EXHIBIT 10.17
Letter of Undertaking
Date: 24 May 2002
To: Batteries Funding Limited ("Batteries Funding "); and
Citibank, N.A., London Branch as Operating Agent and Servicer under the
Origination Agreements and Agent under the Facilities Agreement,
Dear Sirs
1. We refer to the following agreements:
(i) the Receivables Securitisation Deed dated as of the date hereof
between CMP Batteries Limited, Exide (Dagenham) Limited, Deta UK
Limited, Fulmen (U.K.) Limited (together with any additional
member of the Exide Europe Group acceding to the Receivables
Securitisation Deed after the date hereof, the "UK Originators"),
ourselves as Offer Agent, Batteries Funding and Citibank, N.A. as
Operating Agent (the "U.K. Origination Agreement");
(ii) (a) the Receivables Subrogation Agreement dated 6 June 1997 (as
amended on the date hereof) between Compagnie Europeenne
d'Accumulateurs S.A.S. (together with any additional member of
the Exide Europe Group acceding to the Receivables Subrogation
Agreement after the date hereof, the "French Originators"), Exide
Europe Funding Ltd. ("Exide Funding"), ourselves as Offer Agent
and Citibank, N.A. as Operating Agent and (b) the Onward
Receivables Sale Agreement dated as of the date hereof between
Exide Funding, ourselves as Offer Agent, Batteries Funding and
the Operating Agent (the "French Origination Agreements");
(iii) the Receivables Sale Agreement dated as of the date hereof
between Sociedad Espanola del Acumulador Tudor, S.A., Fulmen
Iberica S.L. (together with any additional member of the Exide
Europe Group acceding to such Receivables Sale Agreement after
the date hereof, (the "Spanish Originators"), ourselves as Offer
Agent, Batteries Funding and Citibank, N.A., as Operating Agent
(the "Spanish Origination Agreement");
(iv) (a) the Receivables Purchase Agreement dated 3 June 1997 (as
amended on the date hereof) between Societa Industriale
Accumulatori S.r.l. and Compagnia Generale Accumulatori S.p.A.

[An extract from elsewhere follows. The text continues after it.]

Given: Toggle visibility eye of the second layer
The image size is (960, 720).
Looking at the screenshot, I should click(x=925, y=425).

(now Exide Italia S.r.l.) (together with any additional member of
the Exide Europe Group acceding to the Receivables Sale Agreement
after the date hereof, the "Italian Originators"), ourselves as
Offer Agent, Archimede Securitisation s.r.l. and Citibank, N.A.

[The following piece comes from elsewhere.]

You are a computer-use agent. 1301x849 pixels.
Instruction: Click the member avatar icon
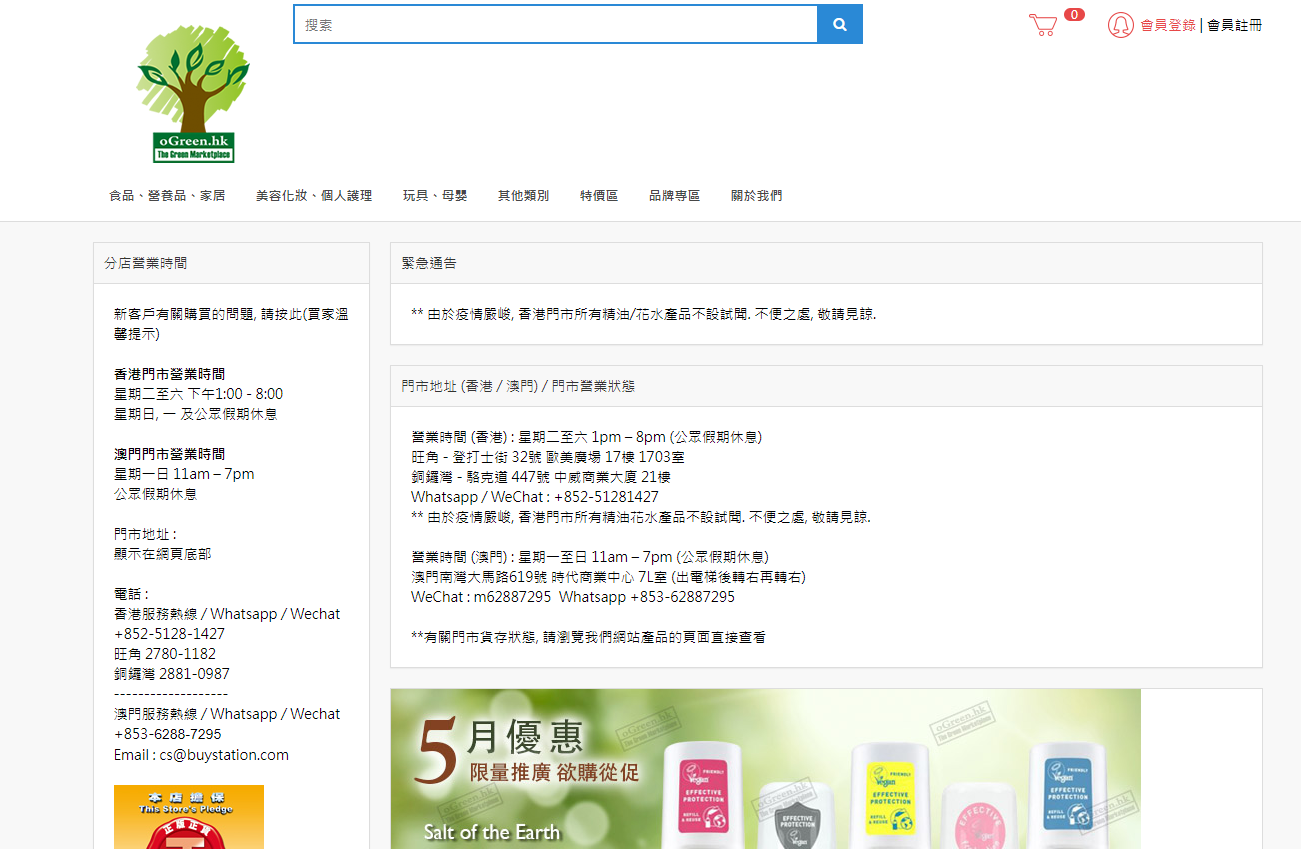pos(1120,25)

as the Operating Agent and (b) the Onward Sale Agreement dated as
of the date hereof between Archimede Securitisation s.r.l.,
Batteries Funding and the Operating Agent (the "Italian
Origination Agreements"); the Receivables Sale Agreement dated as
of the date hereof between Exide Automotive Batterie GmbH,
Deutsche Exide GmbH and Deutsche Exide Standby GmbH (together
with any additional member of the Exide Europe
(v) Group acceding to such Receivables Sale Agreement after the date
hereof, the "German Originators" and, together with the UK
Originators, the French Originators, the Spanish Originators and
the Italian Originators, the "Originators"), ourselves as Offer
Agent, Batteries Funding and Citibank, N.A. as Operating Agent
(the "German Origination Agreement" and, together with the UK
Origination Agreement, the French Origination Agreements, the
Spanish Origination Agreement and the Italian Origination
Agreements, the "Origination Agreements"); and
(vi) the Facilities Agreement dated the date hereof among Batteries
Funding, Citibank, N.A., London Branch as Agent and Arranger and
the lenders from time to time party to the Facilities Agreement
(the "Facilities Agreement").
2. Unless otherwise specified in this letter, terms defined in the Origination
Agreements shall have the same meanings when used herein.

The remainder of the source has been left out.